Synopsis
Alastair Sterling was the inventor who sparked the robot revolution. And because of his sudden death, he didn’t see any of it.
That is, until he wakes up 16 years later in a robot body that matches his old one exactly. Until he steps outside and finds a world utterly unlike the one he left behind – a world where robots live alongside their human neighbors and coexist in their cities. A world he helped create.
Now Al must track down his old partner Brendan to find out who is responsible for Al’s unexpected resurrection, but their reunion raises even more questions.
Like who the robot living with Brendan is. And why she looks like Al. And how much of the past should stay in the past…
From: O Human Star
Notes on This Title
This series contains images of blood, as well images of the human form that verge on nudity.
Awards
2012 Prism Comics Queer Press Grant
2014 Autostraddle Comic and Sequential Art Award Shortlist — Favorite Webcomic (Continuing Story)

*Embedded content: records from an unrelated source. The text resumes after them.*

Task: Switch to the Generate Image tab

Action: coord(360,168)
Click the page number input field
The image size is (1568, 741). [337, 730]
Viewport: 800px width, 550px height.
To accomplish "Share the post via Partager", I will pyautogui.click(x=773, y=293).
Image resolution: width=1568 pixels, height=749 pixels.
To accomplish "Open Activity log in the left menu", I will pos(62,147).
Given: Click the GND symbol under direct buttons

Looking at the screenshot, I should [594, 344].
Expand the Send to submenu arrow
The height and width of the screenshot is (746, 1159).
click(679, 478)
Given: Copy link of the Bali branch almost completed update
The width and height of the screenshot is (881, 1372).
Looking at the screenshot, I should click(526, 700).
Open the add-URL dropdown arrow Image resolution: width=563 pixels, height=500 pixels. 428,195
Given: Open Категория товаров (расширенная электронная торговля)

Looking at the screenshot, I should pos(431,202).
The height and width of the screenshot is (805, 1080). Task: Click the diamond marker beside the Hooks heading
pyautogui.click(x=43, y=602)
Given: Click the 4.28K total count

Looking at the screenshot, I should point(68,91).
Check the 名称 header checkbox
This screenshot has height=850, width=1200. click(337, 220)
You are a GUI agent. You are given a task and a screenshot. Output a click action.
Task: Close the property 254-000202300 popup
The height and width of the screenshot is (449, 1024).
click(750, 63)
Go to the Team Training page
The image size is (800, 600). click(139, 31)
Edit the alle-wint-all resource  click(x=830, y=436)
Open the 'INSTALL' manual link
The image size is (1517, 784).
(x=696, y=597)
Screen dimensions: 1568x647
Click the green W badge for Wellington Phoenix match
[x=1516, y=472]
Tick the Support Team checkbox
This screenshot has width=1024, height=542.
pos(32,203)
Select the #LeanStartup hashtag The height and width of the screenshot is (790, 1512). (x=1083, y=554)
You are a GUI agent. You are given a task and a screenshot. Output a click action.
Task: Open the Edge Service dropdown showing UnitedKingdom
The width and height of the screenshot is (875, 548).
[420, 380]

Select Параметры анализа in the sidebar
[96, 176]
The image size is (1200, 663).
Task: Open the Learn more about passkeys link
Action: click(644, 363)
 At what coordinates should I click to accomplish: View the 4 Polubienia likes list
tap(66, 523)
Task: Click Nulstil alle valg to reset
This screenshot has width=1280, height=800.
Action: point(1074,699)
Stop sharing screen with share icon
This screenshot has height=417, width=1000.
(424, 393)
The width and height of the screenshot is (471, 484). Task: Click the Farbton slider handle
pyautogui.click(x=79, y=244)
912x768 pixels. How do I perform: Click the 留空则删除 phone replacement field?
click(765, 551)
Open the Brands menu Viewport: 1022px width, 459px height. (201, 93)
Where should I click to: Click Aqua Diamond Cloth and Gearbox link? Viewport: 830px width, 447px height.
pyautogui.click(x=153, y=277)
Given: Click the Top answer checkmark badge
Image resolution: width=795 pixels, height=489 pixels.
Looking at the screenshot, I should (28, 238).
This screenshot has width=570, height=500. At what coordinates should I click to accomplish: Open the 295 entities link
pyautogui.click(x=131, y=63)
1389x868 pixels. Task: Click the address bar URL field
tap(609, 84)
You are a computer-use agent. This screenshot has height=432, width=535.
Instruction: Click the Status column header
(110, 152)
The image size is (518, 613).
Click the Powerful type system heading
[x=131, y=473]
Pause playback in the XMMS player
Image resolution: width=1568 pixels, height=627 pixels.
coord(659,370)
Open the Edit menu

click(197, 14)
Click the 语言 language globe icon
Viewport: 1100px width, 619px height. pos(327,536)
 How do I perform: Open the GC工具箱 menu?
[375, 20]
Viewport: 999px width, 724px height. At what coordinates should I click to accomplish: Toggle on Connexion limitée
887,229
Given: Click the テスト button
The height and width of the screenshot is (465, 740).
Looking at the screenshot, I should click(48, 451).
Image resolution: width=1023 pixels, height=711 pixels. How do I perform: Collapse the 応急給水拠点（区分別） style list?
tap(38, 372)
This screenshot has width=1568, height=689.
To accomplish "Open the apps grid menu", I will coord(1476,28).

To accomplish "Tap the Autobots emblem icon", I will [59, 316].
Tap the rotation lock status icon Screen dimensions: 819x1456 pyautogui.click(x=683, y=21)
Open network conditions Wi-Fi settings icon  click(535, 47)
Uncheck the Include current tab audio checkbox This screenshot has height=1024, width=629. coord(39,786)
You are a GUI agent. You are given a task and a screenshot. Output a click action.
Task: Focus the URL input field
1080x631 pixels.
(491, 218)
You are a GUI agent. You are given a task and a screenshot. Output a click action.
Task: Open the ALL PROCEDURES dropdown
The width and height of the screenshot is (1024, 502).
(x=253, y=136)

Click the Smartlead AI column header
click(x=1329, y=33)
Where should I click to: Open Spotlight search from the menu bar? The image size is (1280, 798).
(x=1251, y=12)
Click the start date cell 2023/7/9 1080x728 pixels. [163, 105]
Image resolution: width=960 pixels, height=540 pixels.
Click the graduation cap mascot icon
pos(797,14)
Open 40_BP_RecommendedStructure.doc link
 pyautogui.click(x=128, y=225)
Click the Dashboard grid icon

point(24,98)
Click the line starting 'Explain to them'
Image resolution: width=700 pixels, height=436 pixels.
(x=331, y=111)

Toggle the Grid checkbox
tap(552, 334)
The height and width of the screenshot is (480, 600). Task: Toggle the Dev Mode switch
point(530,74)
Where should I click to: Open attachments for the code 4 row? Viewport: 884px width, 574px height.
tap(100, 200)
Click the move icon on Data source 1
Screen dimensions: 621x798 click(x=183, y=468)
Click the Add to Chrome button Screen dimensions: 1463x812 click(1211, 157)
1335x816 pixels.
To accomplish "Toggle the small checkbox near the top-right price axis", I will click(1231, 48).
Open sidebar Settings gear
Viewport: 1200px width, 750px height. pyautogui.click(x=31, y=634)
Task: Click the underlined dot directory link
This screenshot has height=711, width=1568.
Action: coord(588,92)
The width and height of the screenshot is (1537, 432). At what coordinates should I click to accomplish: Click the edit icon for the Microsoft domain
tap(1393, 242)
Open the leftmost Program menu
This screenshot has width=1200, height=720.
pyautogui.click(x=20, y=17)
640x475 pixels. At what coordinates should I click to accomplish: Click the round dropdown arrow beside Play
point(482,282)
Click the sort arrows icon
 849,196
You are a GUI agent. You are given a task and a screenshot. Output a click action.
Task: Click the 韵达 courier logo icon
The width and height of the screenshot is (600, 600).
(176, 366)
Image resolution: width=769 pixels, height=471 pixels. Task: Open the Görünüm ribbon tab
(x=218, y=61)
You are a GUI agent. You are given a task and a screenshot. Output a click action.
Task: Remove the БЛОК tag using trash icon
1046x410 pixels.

2015 Ignatz Award for Outstanding Online Comic - Nominee
2016 DINK Award - Best in Show
2016 DINK Award for Best Self-Published Comic
2016 Lambda Literary Award for LGBT Graphic Novel - Nominee
2017 James Tiptree, Jr. Award - Long List
2018 Prisim Award Winner for Best Webcomic
Reviews
“Delliquanti describes O Human Star as a sci-fi family drama, and the description is apt. Brendan and Sulla have a wonderful father-daughter relationship, complete with occasional grumpiness and teenage excitement. When Al returns, they have to work to incorporate this new person into their family, and Al has to reckon with the fact that Sulla is him in some ways, and very different in others.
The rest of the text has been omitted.